19 December, 2023

Hundreds sign protest

A new State Government petition opposing Stage 4 of the Bruce Highway Alternative has already attracted over 1700 votes as residents gear up to fight plans that could see dozens of homes resumed.

Residents rally in face of property threats over highway proposal.
Residents rally in face of property threats over highway proposal.

The fierce opposition to the proposal that would require potentially 120 home resumptions in Elimbah, Caboolture and Moodlu, has already forced Transport and Main Roads to extend the deadline for submissions to February 2024.

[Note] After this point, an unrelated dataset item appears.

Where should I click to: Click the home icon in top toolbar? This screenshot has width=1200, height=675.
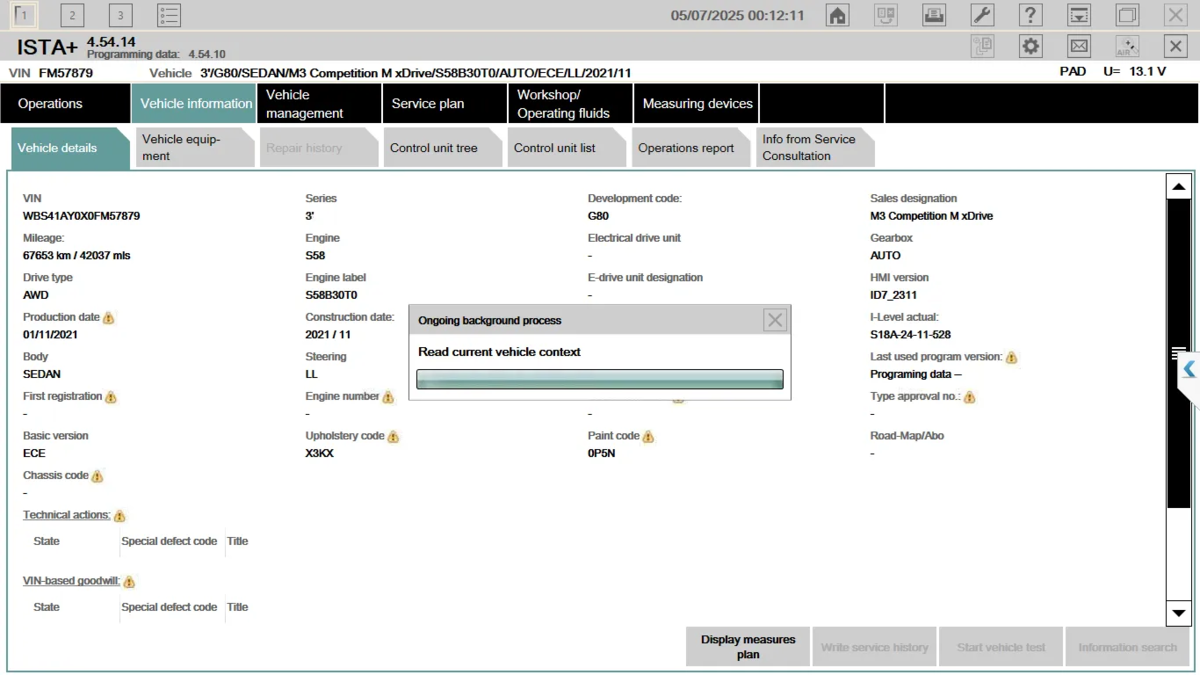(838, 15)
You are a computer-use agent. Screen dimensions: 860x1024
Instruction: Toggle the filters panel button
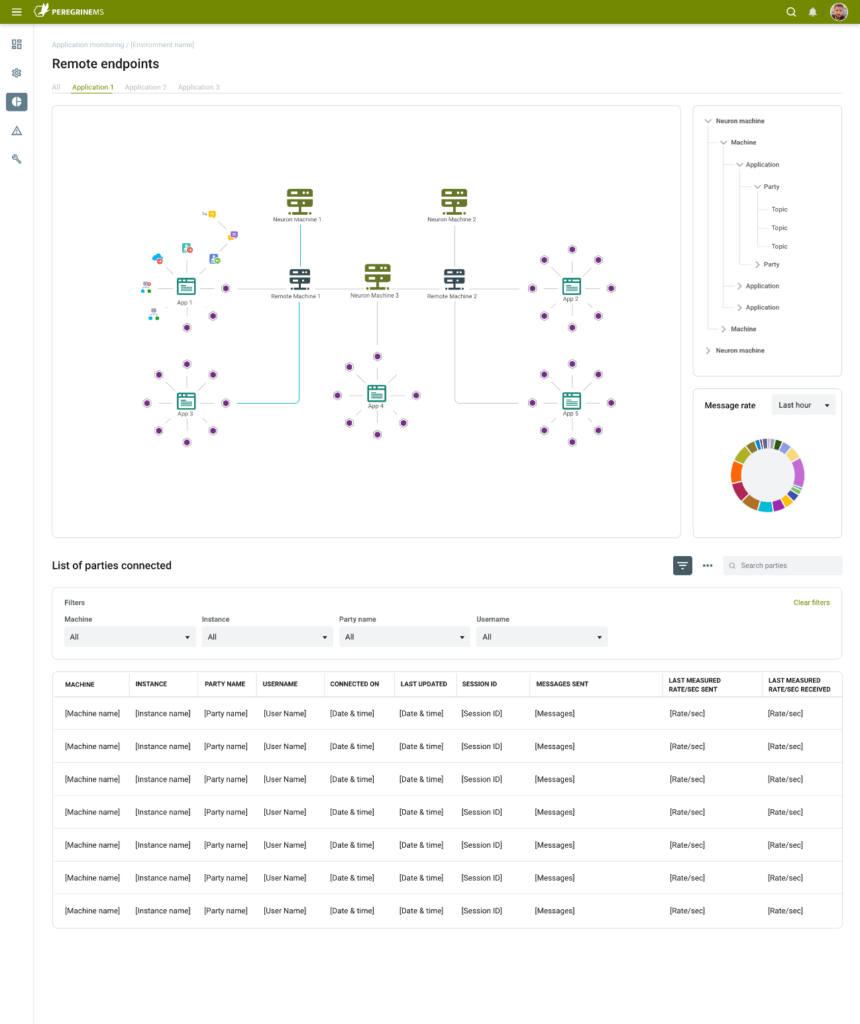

It comes after hundreds of people packed the Elimbah Soldiers Memorial Hall to hear from local politicians’ and what they could do to help the plight of residents.

It was standing room only at the December 13 meeting, with hundreds spilling outside as State Member for Glasshouse, Andrew Powell, Member for Pumicestone, Ali King, and Division 12 Councillor, Tony Latter spoke to distressed homeowners.

Residents had been left frustrated and upset after TMR lobbed the proposed routes only weeks before the Christmas break, with a deadline of January 22 for submissions.

The evening provided a forum for community members to express their frustration, and raise their concerns while also galvanising a strategy to ensure a systematic and co-ordinated community response.

Mr Powell officially endorsed a parliamentary petition calling for the current corridor route consultation to be terminated.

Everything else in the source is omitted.